Render the lines from the beginning through the line containing "The width and", inclusive, as a JSON list of strings with one string per line and blank lines omitted.

─── Exercise data

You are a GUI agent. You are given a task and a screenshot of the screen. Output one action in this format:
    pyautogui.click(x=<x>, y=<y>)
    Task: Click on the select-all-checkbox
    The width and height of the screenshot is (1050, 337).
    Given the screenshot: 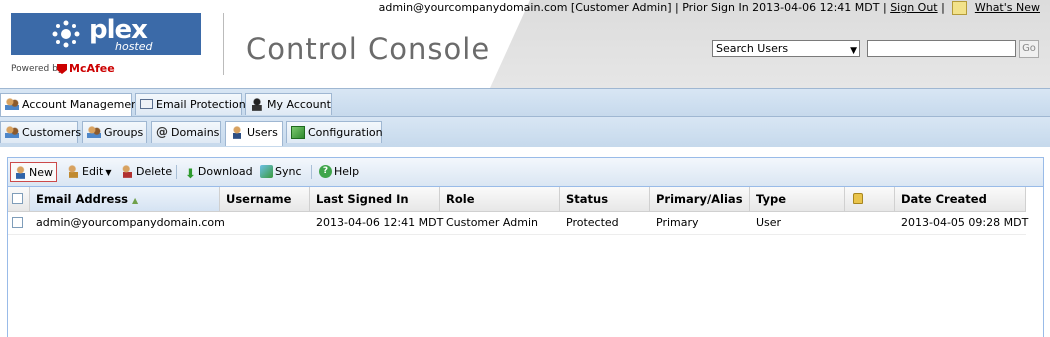 What is the action you would take?
    pyautogui.click(x=18, y=198)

──────

_Answer space_.
[
  "You are a GUI agent. You are given a task and a screenshot of the screen. Output one action in this format:",
  "    pyautogui.click(x=<x>, y=<y>)",
  "    Task: Click on the select-all-checkbox",
  "    The width and height of the screenshot is (1050, 337)."
]